__Exercise requirements__
Revise the records so that "event handler" becomes "event listener" and every other line stays unchanged. Reproduce the records without the pictures.

__Material supplied__
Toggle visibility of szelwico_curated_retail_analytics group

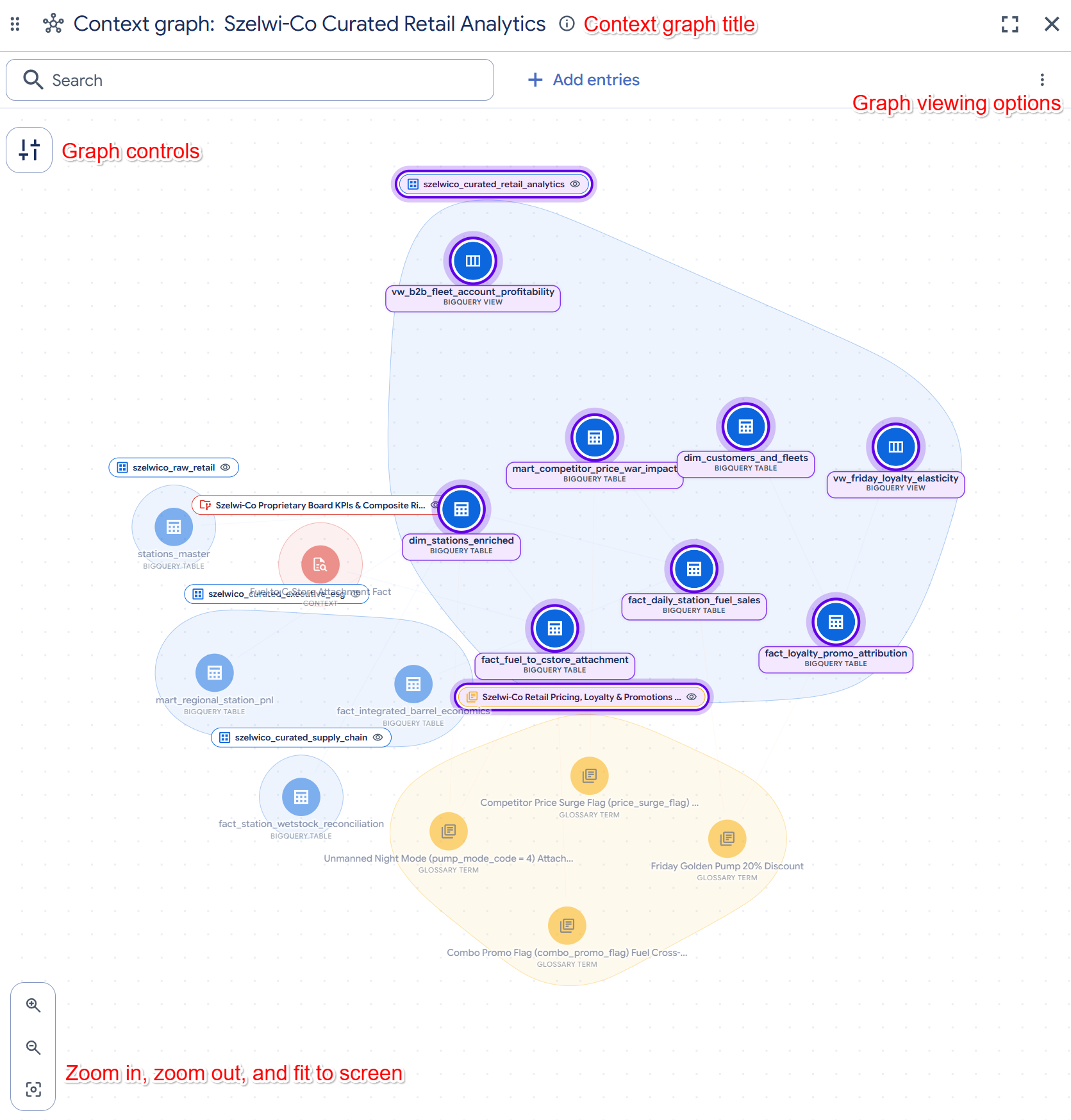tap(576, 184)
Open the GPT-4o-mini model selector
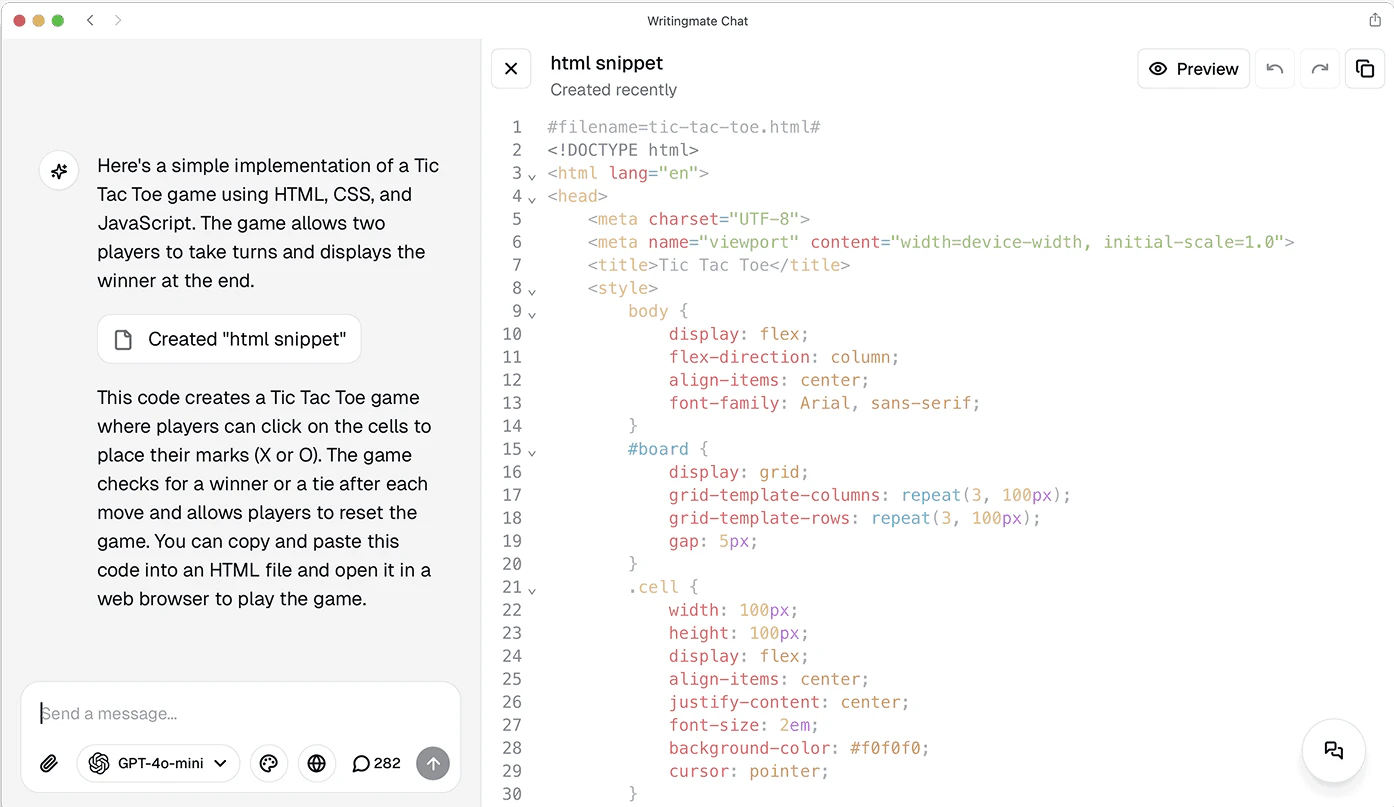 158,763
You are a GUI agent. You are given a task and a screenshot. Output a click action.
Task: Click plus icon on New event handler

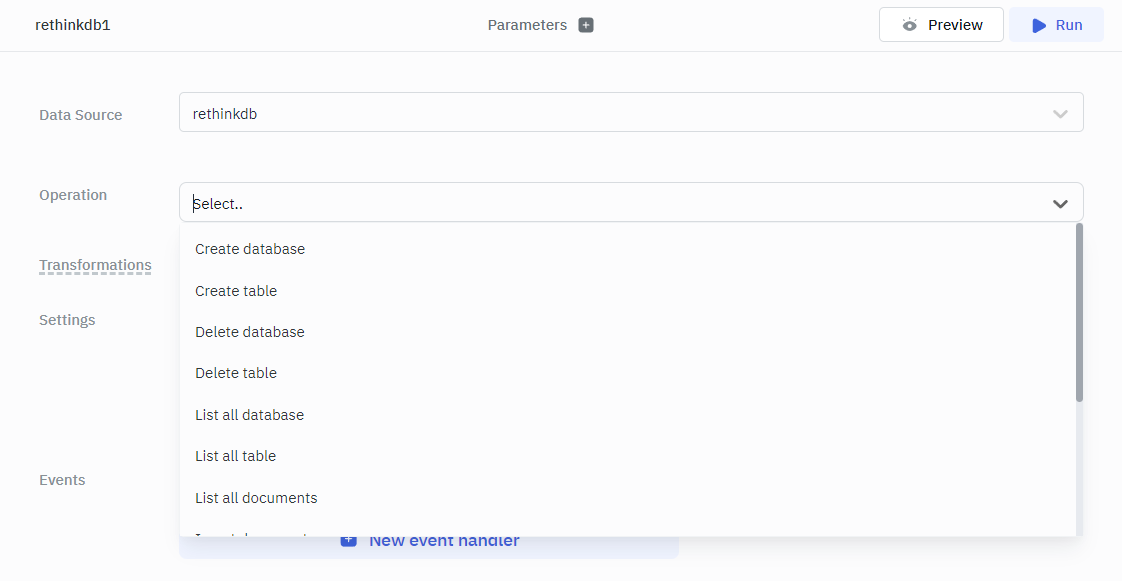(348, 540)
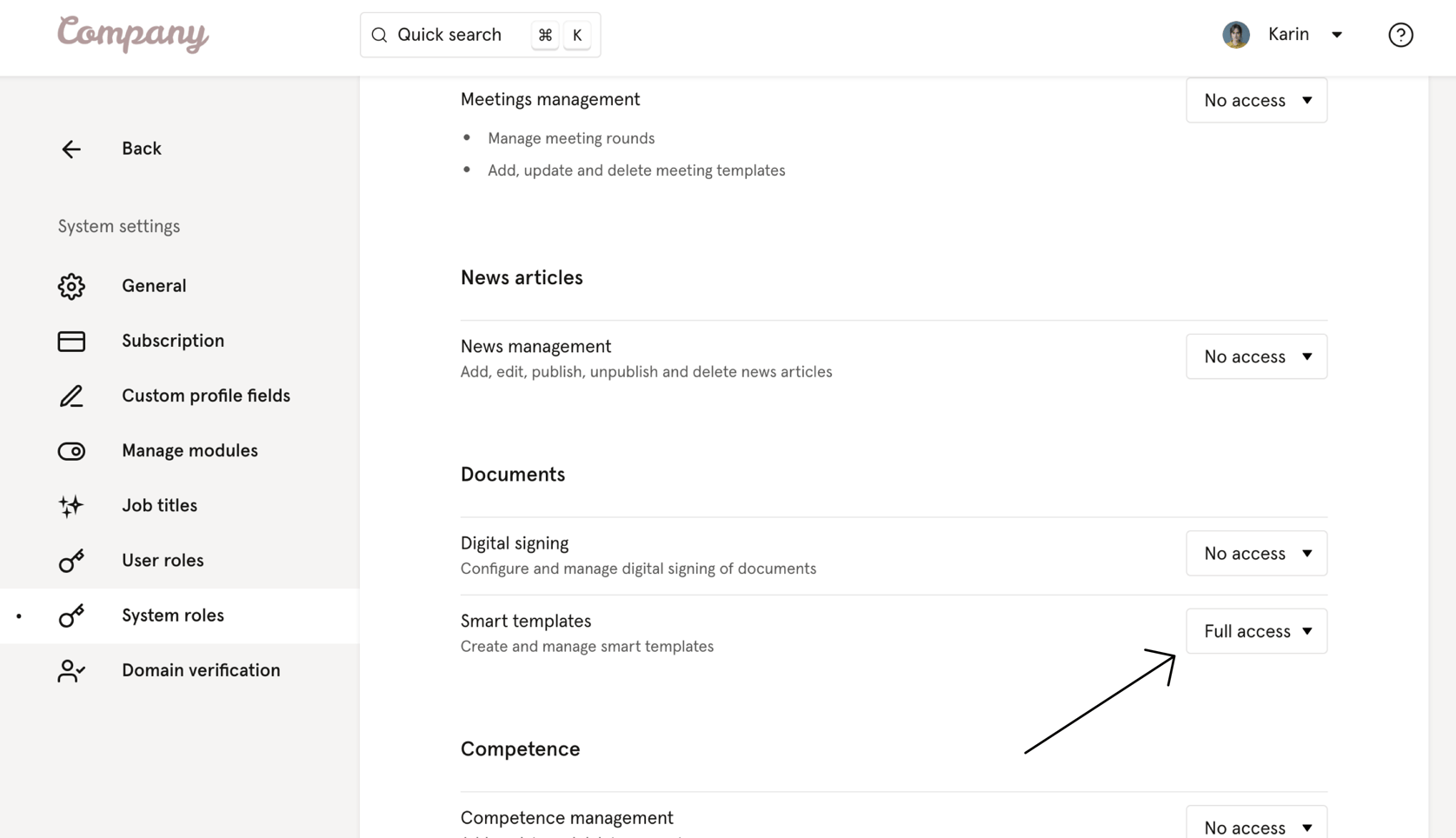Change Smart templates from Full access

pyautogui.click(x=1256, y=631)
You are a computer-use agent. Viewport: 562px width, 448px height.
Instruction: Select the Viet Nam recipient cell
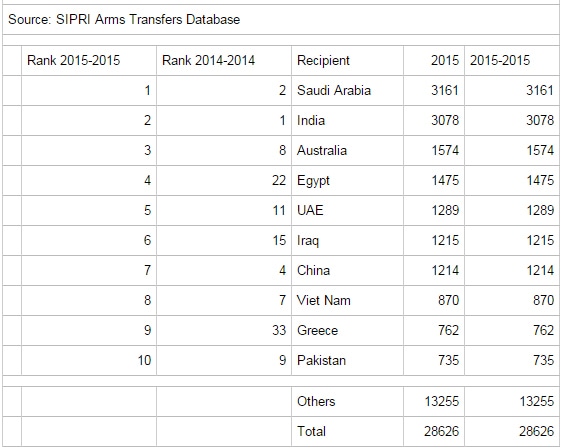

__Result for this exercise__
Toggle visibility of szelwico_curated_retail_analytics group

tap(576, 184)
Open the GPT-4o-mini model selector
 158,763
You are a GUI agent. You are given a task and a screenshot. Output a click action.
Task: Click plus icon on New event listener

(348, 540)
Change Smart templates from Full access

pyautogui.click(x=1256, y=631)
You are a computer-use agent. Viewport: 562px width, 448px height.
Instruction: Select the Viet Nam recipient cell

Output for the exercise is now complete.